Incident management processes need to account for each of the member states’ requirements and ensure that the legal or compliance teams deal with the actual breach notification.
Is there a good way to erase all data to respond to a right to be forgotten request? That person could be anywhere in any data sets.
That is why GDPR is such a challenge. Applications need to be rebuilt with security and process features to track how data is being used, when it is collected, relate it back to consent collection data, and make it easy to find for inquiries or right-to-be-forgotten requests. Most applications will need to be redesigned to accommodate this, and process controls preventing exporting and off-purpose processing will need to be put in place.
How can you manage interaction with European customers when you sell internationally and don’t specifically target them? When do you have to start thinking about GDPR in this process?
There is no issue with browsing to a site, but as soon as you start collecting the personal data you come into scope of GDPR. So placing a tracking cookie on the end-user’s browser is technically collecting personal data.

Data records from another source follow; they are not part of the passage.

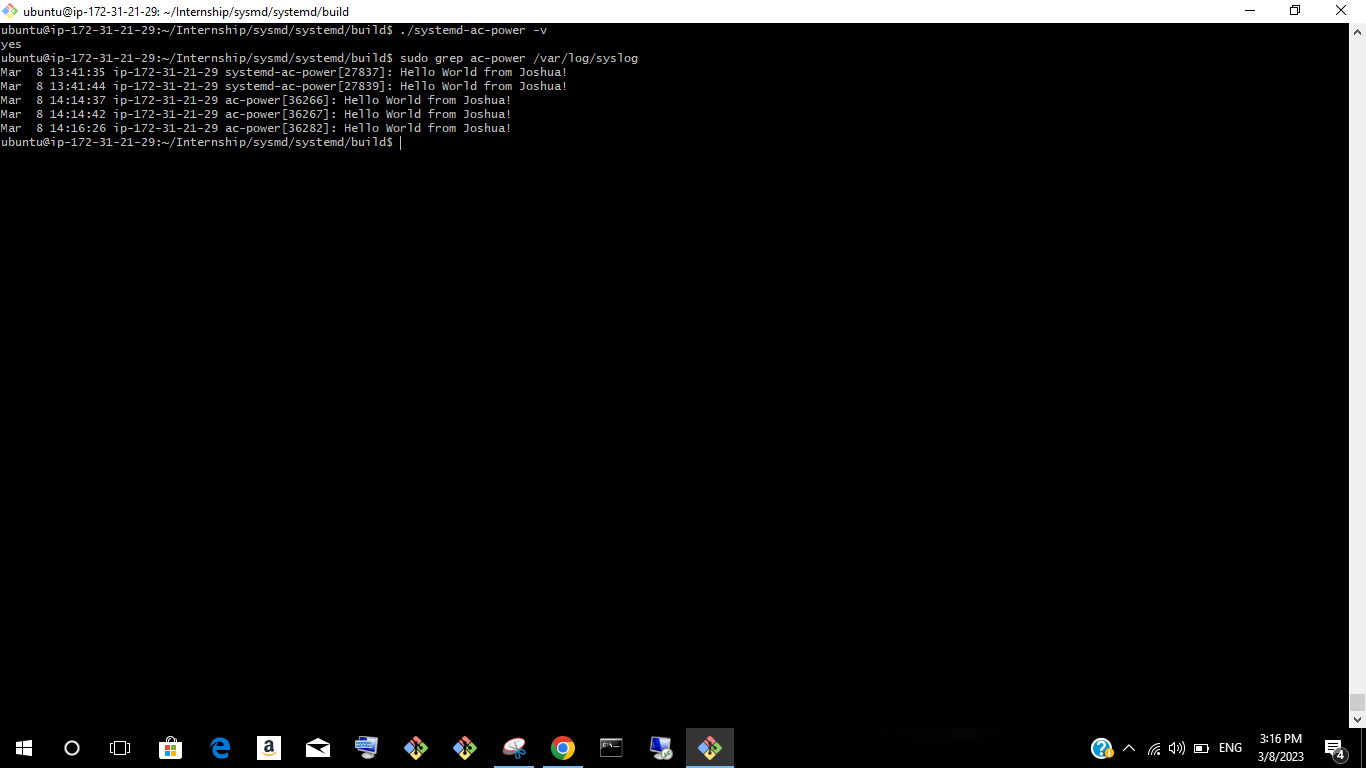Open the Amazon shortcut on the taskbar
Viewport: 1366px width, 768px height.
click(268, 747)
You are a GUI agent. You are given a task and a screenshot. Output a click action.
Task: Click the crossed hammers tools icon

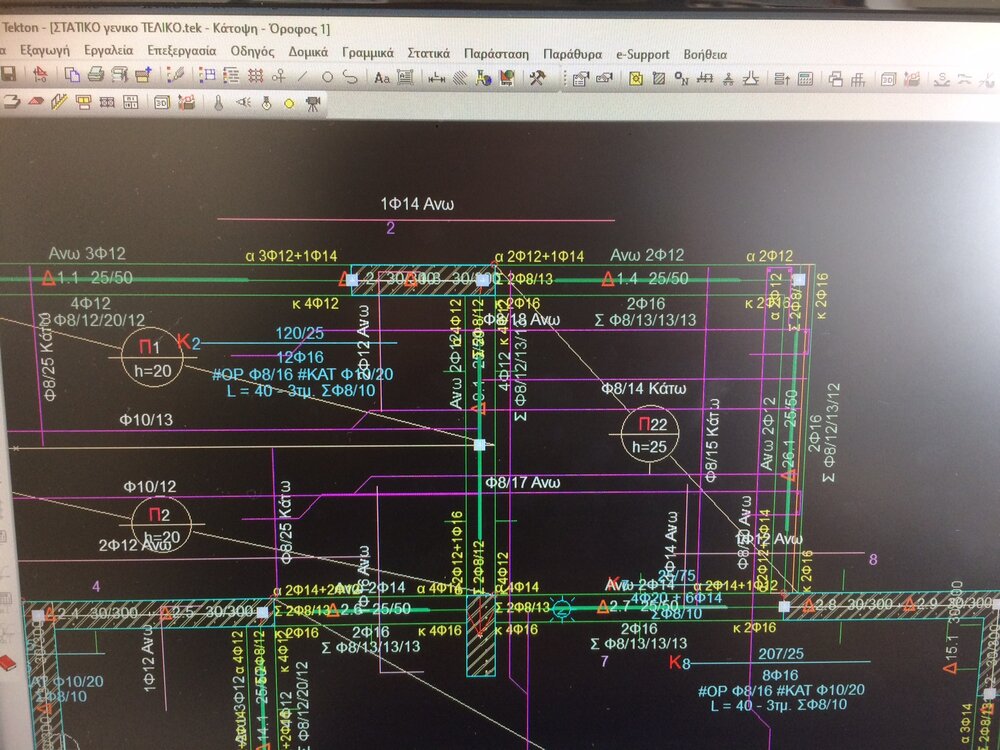tap(536, 77)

Geo-fencing your website – so potential customers from IP addresses in the EU – can help. Equally, directing those customers automatically to a local site that is set up to comply with GDPR can help as part of the overall process.
So if we aren’t marketing to EU citizens but they find our website on the internet, we have to prevent them from signing up or donating?
No, but you may want a general acceptable use policy.
What is the best approach for tackling friction between vendors, software developers and risk assessors with regards to false positives?
False positives are not directly related to GDPR, but you should have general requirements for technical and procedural controls with your vendors along with SLAs, as mentioned above. For vulnerability requirements, an approach similar to
that of PCI is a good methodology, where certain vulnerability classes have higher requirements for remediation than others.
I’ve read conflicting information about whether or not an IP address is considered personal data. Given that counter-intrusion software often uses IP address to mitigate attacks, how does the GDPR affect those security systems?
It can be considered identifying information, but alone it is less sensitive. An IP address can be personal data in some circumstances, such as when it’s linked to a login for a unique personal account. But the IP address of a corporate website or server, router or infrastructure on its own would not be personal data.